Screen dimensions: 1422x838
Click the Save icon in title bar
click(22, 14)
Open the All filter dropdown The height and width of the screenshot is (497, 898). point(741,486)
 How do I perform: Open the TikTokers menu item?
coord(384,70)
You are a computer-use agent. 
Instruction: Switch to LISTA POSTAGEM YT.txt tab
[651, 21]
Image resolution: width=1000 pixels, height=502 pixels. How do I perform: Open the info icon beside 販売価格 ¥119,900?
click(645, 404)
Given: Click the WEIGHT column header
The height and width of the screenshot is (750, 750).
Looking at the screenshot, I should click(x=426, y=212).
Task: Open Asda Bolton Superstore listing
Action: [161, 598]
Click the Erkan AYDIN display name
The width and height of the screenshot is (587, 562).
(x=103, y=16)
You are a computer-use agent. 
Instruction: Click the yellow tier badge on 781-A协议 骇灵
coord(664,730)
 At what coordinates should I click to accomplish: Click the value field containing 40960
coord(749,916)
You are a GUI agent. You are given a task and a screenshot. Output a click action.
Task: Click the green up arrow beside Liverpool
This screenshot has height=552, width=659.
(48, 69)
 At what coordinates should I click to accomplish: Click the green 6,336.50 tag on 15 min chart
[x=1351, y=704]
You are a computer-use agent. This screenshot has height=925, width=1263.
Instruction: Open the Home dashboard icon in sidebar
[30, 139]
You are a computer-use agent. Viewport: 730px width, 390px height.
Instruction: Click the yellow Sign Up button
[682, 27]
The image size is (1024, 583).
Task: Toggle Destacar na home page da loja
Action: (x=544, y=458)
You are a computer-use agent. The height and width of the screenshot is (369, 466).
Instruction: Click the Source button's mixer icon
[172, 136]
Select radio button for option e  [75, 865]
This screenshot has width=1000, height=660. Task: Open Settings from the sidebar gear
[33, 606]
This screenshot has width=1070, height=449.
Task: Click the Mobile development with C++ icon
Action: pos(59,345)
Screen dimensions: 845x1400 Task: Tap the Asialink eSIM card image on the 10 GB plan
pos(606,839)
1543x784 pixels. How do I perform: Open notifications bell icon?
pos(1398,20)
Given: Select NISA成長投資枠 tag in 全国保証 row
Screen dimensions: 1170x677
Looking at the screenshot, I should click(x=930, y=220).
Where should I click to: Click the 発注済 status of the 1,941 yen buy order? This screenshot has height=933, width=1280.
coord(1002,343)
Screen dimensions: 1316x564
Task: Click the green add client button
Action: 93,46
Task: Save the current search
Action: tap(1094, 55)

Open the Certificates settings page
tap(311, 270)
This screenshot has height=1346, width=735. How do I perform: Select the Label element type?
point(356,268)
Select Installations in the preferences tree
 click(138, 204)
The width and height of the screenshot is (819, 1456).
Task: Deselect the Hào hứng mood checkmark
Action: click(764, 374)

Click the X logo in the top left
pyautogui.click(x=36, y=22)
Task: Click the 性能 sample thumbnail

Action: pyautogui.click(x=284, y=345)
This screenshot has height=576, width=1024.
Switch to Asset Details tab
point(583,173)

━━━━━━━━━━━━━━━━

**Task goal**
Copy out each line of the entries where the word "computer" is found.

**Answer to the problem**
You are a computer-use agent. 
You are a computer-use agent. 
You are a computer-use agent. This screenshot has height=925, width=1263.
You are a computer-use agent. Viewport: 730px width, 390px height.
You are a computer-use agent. The height and width of the screenshot is (369, 466).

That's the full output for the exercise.